[How to complete this task] Look through the material and tally each line bearing the word "computer". Give only the total.

[Dataset records]
★ ★ ★ ★ ★

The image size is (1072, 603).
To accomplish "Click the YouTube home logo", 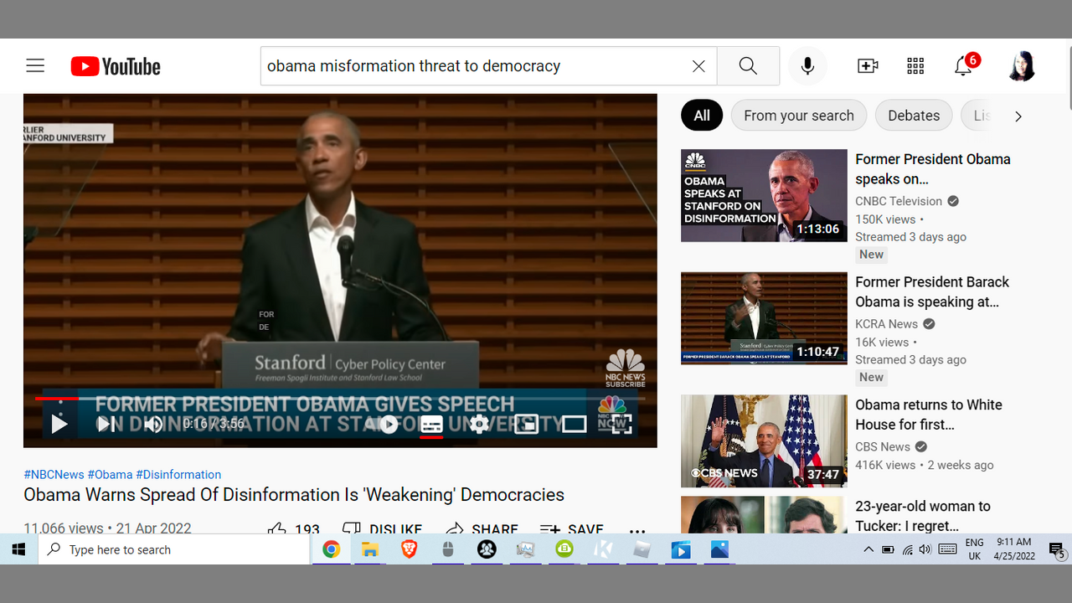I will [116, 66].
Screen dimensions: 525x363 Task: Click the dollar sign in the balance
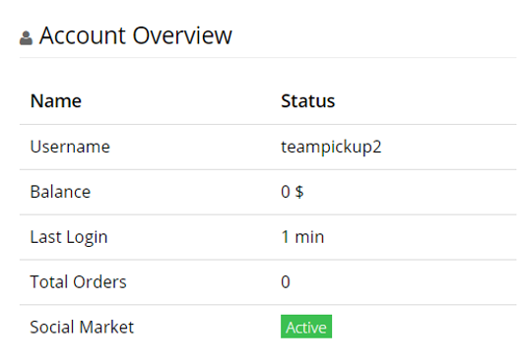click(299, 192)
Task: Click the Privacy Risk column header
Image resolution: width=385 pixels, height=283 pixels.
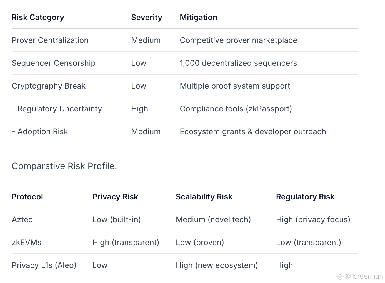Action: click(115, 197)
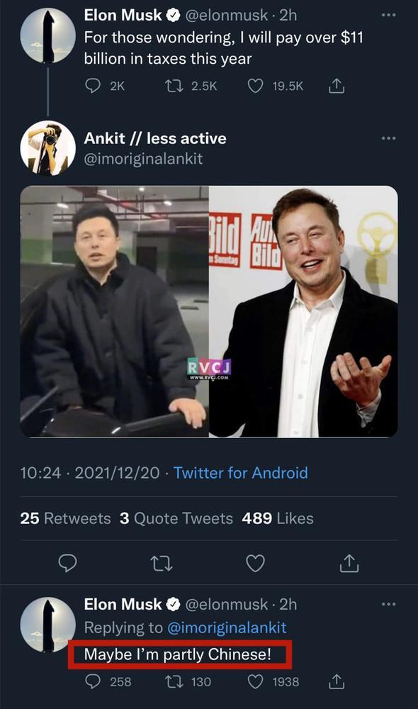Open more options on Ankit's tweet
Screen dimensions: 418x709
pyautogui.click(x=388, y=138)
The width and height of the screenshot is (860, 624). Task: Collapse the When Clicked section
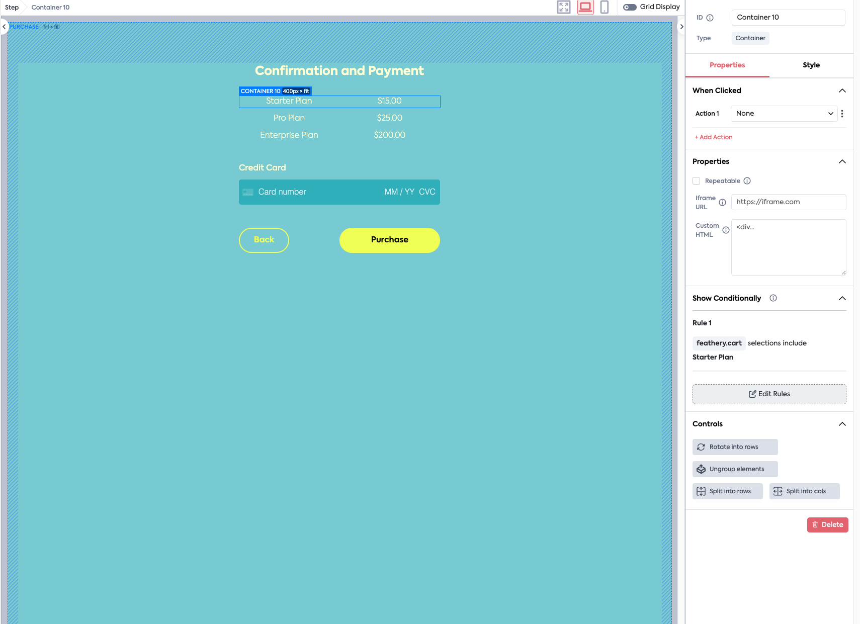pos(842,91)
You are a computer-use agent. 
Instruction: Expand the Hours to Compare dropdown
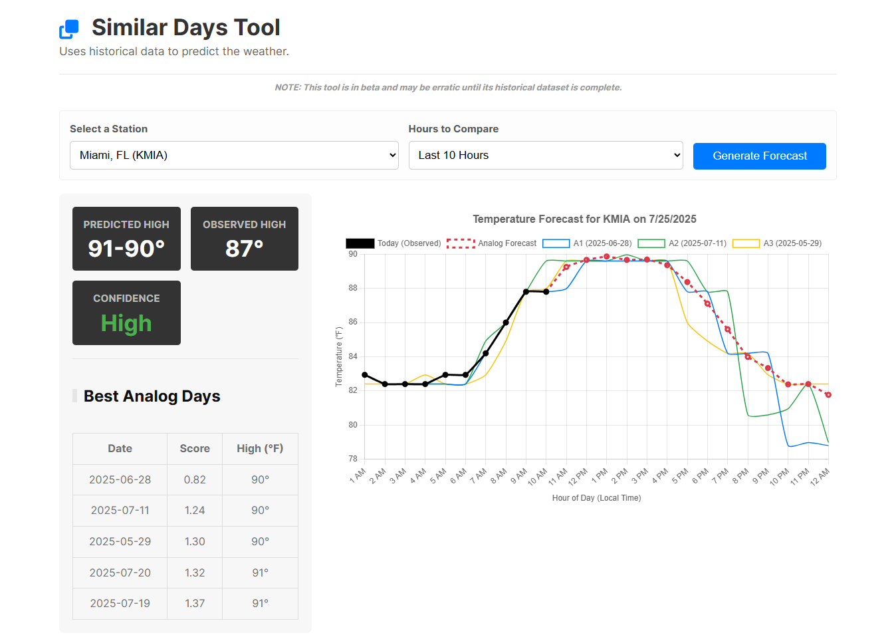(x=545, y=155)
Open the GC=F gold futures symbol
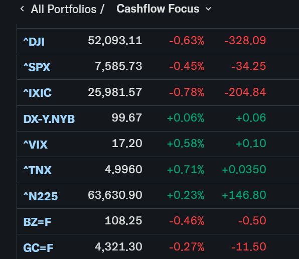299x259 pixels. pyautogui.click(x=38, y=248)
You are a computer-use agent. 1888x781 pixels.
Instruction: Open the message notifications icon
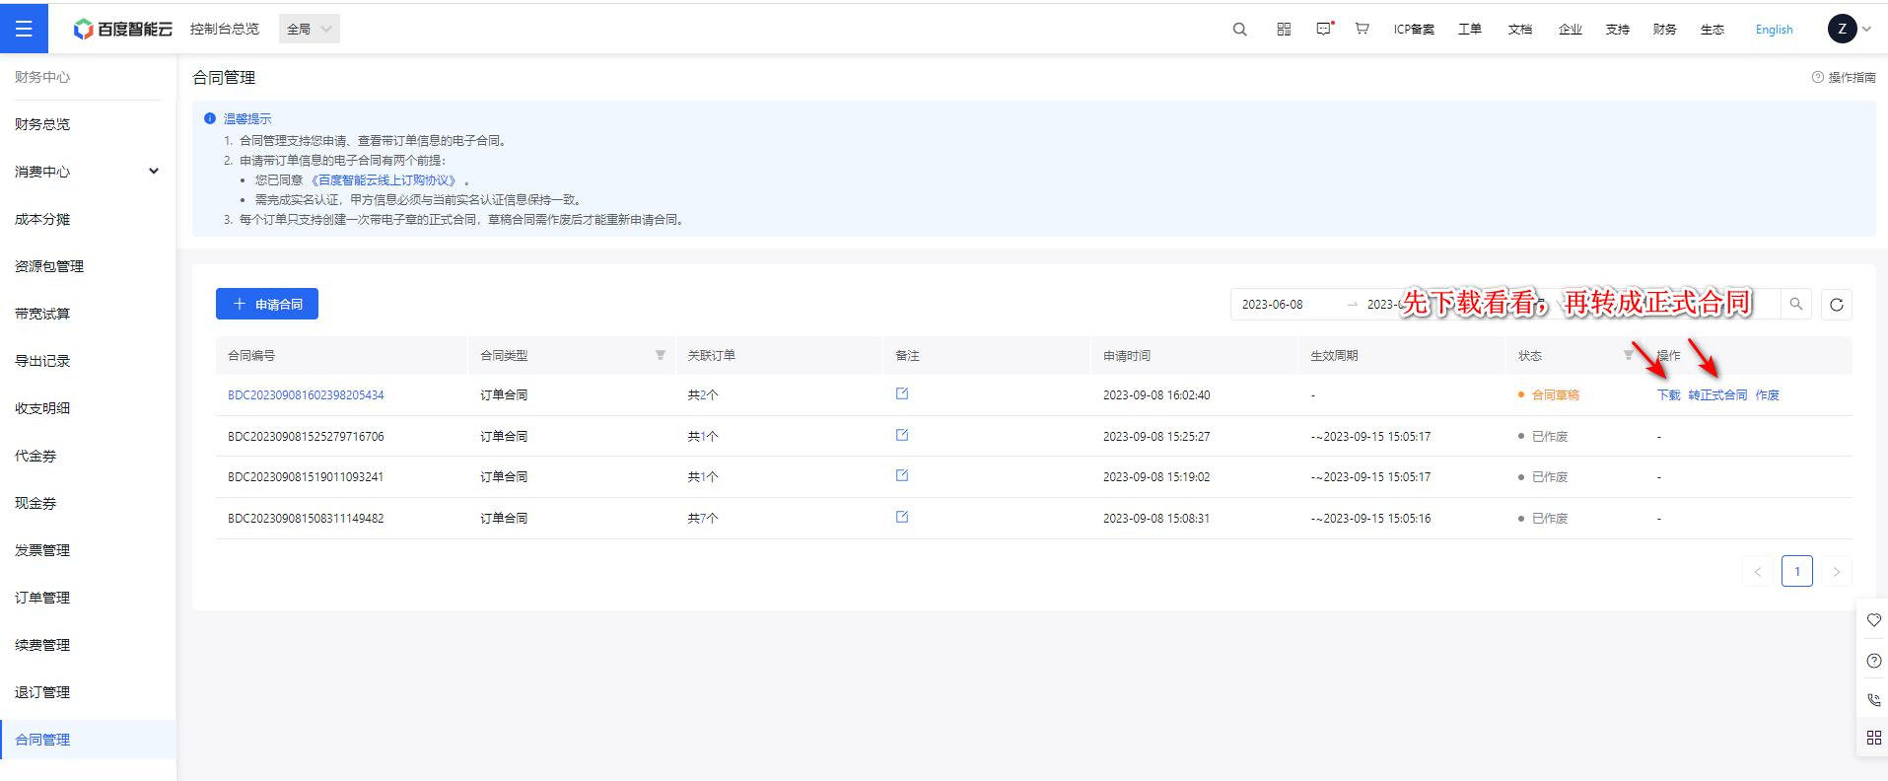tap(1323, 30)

★ ★ ★ ★ ★

[Solution] 2